Molly got up suddenly. ‘It’s all pretend, Jason, isn’t it? Isn’t it? The map’s worth nothing, and you paid more than five shillings for it. We’re twenty years old, and we’re going to be here for ever. What’s the use of pretending? A little bit of real happiness that you can touch is better than any dream.’
Jason whispered furiously, ‘Go back to your own room, Molly. I don’t want to talk to you. Leave me alone.’
‘You’re going to be a farmer here,’ she whispered. ‘And I’m going to be a farmer’s wife in Pewsey. Isn’t Wiltshire good enough for you? Why do you make everyone who loves you uncomfortable when they’re with you? And then angry, because they think they’re missing something you can see and they can’t?
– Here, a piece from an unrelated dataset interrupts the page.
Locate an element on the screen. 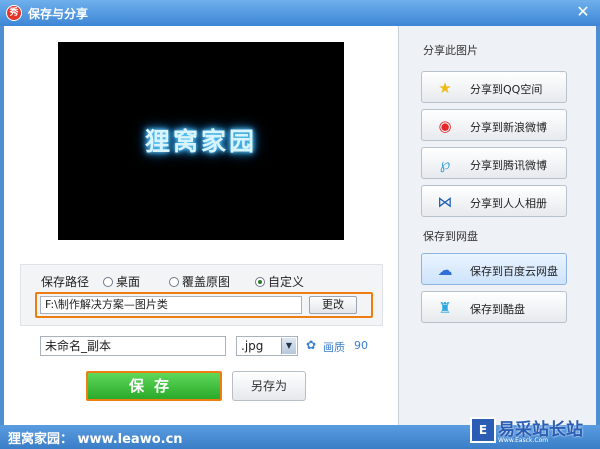  save-path-group: 保存路径 桌面 覆盖原图 自定义 F:\制作解决方案—图片类 更改 is located at coordinates (202, 295).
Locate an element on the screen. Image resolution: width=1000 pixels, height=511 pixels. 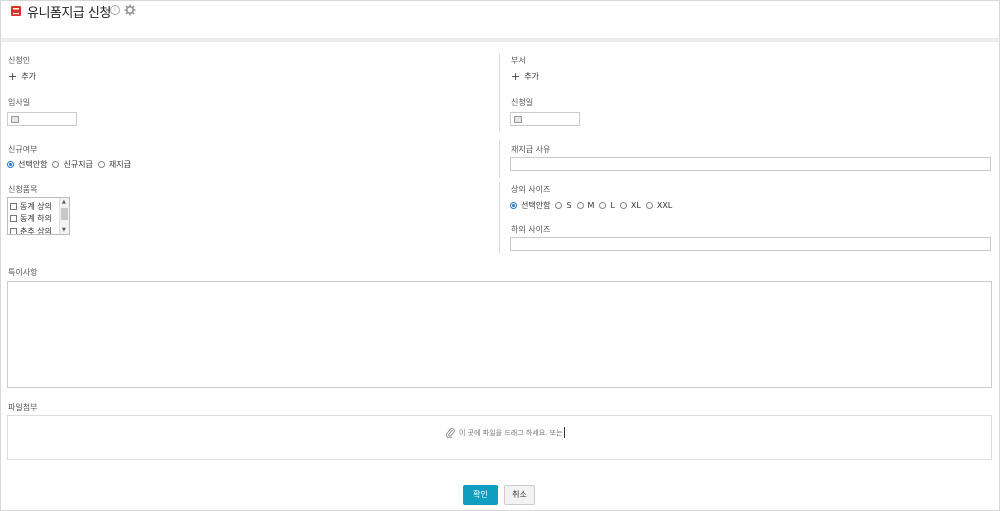
dropzone-text: 이 곳에 파일을 드래그 하세요. 또는 is located at coordinates (511, 432).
Why don’t you leave us alone?’
Jason breathed almost silently, ‘I’m not going to give up anything. If they send me to prison I’ll kill them. If I can’t even think of going to Coromandel I’ll be a murderer instead.’ Molly said as softly, ‘God’s blood, I hate you, Jason. If you ever leave Wiltshire I’ll leave too. Do you hear me? I will! I will!’
She slipped out. After a while Jason turned back to the map. Soon the moonlight crept across the corner of it, but he did not blow out the candle. A vixen yowled crazily for her dog under the Plain, and the hens mumbled and the cock blared and the bull struck his horn against his crib, but Jason had fallen asleep with his head on the map.
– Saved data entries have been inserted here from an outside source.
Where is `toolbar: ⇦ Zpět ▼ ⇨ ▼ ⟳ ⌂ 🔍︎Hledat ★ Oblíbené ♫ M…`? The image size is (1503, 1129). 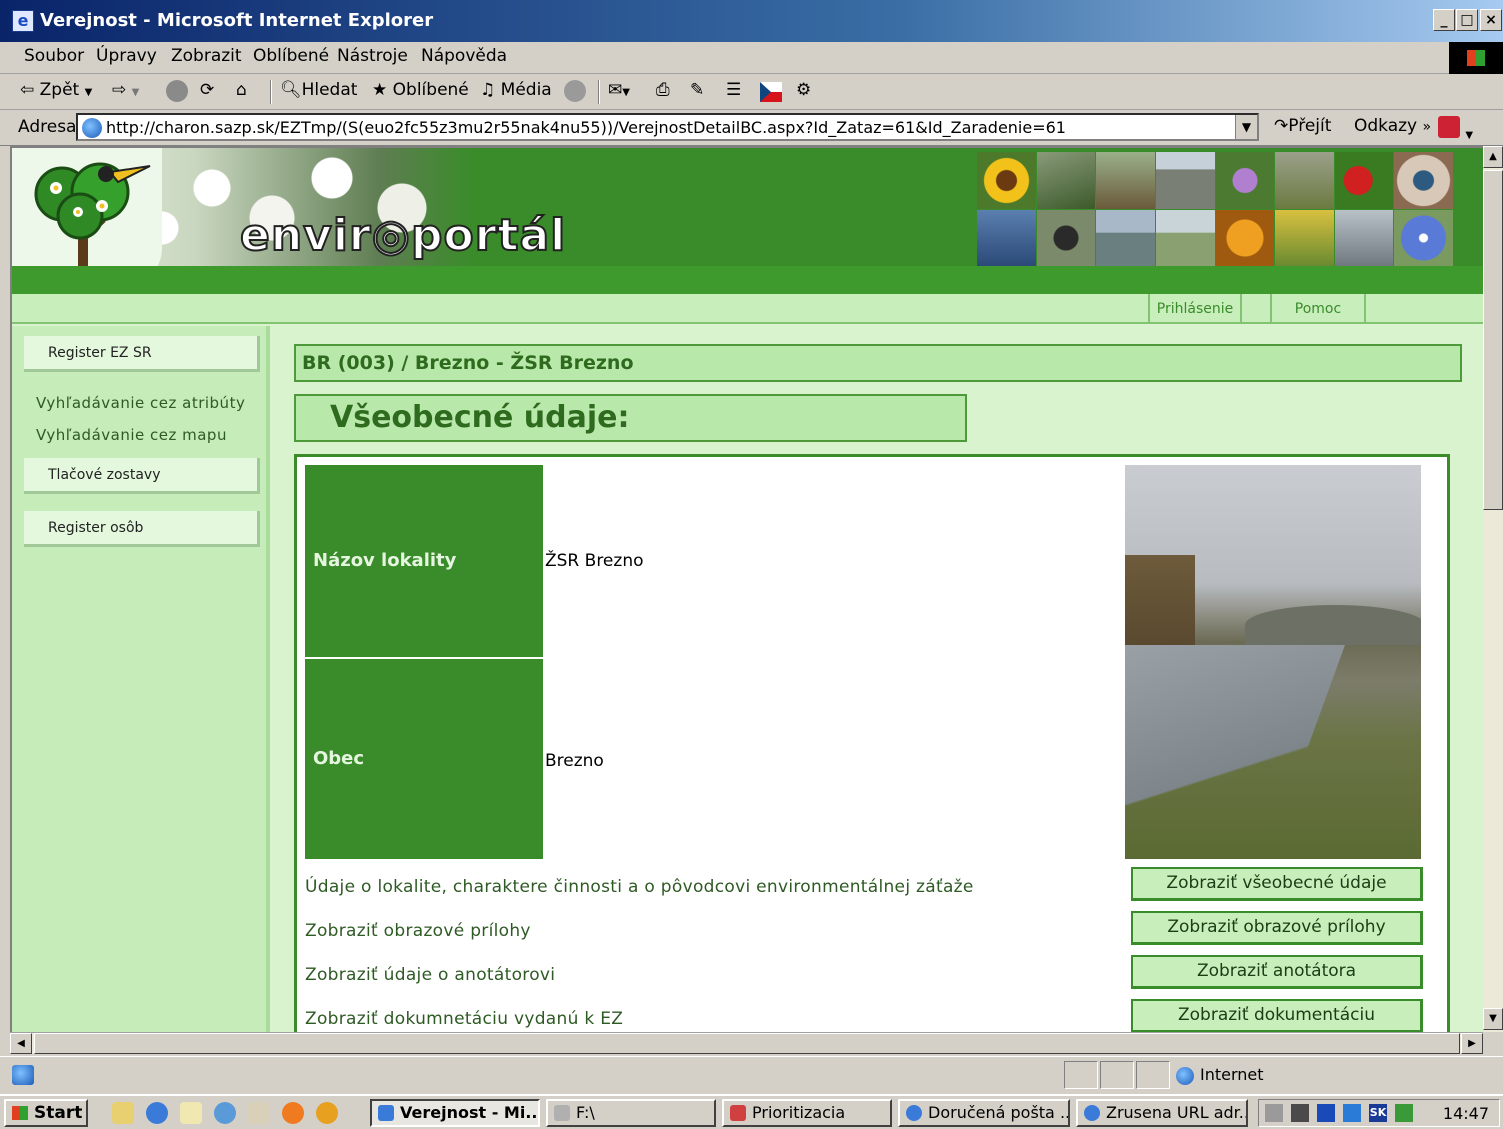
toolbar: ⇦ Zpět ▼ ⇨ ▼ ⟳ ⌂ 🔍︎Hledat ★ Oblíbené ♫ M… is located at coordinates (752, 92).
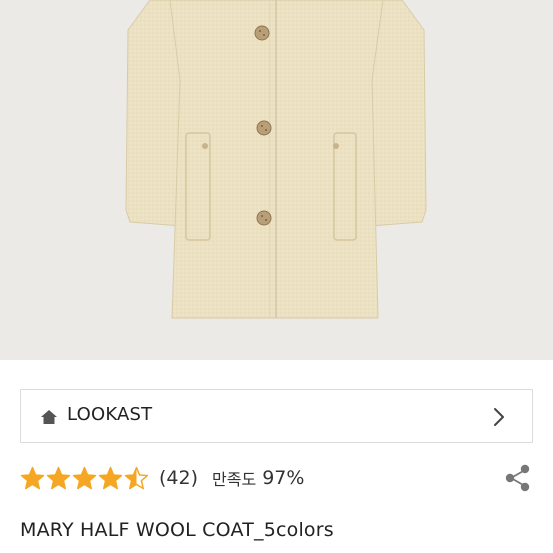  I want to click on satisfaction-value: 97%, so click(284, 478).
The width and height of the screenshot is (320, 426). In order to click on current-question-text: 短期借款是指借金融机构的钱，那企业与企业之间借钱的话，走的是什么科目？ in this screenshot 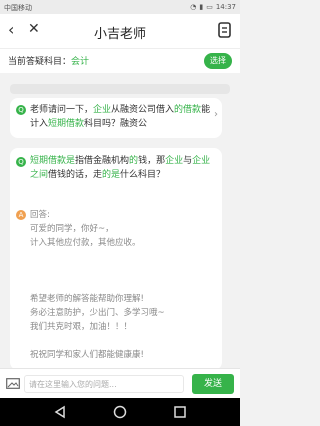, I will do `click(121, 168)`.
The next evening he lay down, fully dressed, on his bed, pulled the blanket up to his chin, and was quiet, thinking, for nearly two hours. Then he got up, raised the loose floorboard, brought up a bag of silver, and counted out forty shillings by touch. The moon had not yet risen, and the night was astir outside the black casement. He wrapped the forty shillings in a cloth and tucked it into his jerkin. From the same hiding-place he got out his sling and tucked it through his belt. He had made it three years ago, and each leather thong was a yard long. Then he waited, crouching by the window, until the moon-glow reached out round the side of the byre and up from under the earth towards Pewsey. Then he slipped out of the window.
He lifted some loose straw that lay against the outer wall of the byre and selected half a dozen round stones from the pile that had been hidden beneath, put them in his scrip, replaced the straw, and set off up the sloping field. It was another warm night, with a slight wind from the south-west, and the distorted moon low over Shrewford Down.
Old Voy was waiting for him at the comer of the spinney where they had agreed to meet. Jason saw his hair like a patch of dirty snow under an oak, where the moonlight fell in sprinkled rain through the heavy leaves and the acorns glinted in a thousand tiny points of fire. He went up close and muttered, ‘Voy?’
‘Of course. Follow me. We’re going up to the Windline.’
‘Why?’
‘Master Hugo has put the head keeper on the other side of the spinney here. He’s there now. Hammond’s not well, but Hugo has dragged him out of bed and sent him over to Hangman’s Copse. Sale’s back, and he’s on the Avon, by the good pools below Pennel Church. Granger’s over between Hatchard’s and the Cross Keys. There’s no one on the Windline. I’ve left the kit up there. Come on.’
‘Is Hugo out as well?’
‘Yes, with Granger. The young cockerel means to catch someone tonight. But not Speranza Voy, not Old Voy, he won’t!’
They worked south along the edge of a root field and over the sheep pastures on the edge of Shrewford Pennel village. Soon the towering elms of the Windline began to climb above the horizon of the distant Plain. It was a bank of trees, half a mile long and thirty yards wide, running down from the lip of the Plain into the vale below, and ending at the border of the Pennels’ home farm. After twenty minutes of quick and silent movement they came to the lower end and began to work up the hill under the trees. Jason knew now where they must be going. There was a big warren quite close ahead, out on the sheltered eastern side, at the edge of a sheep run.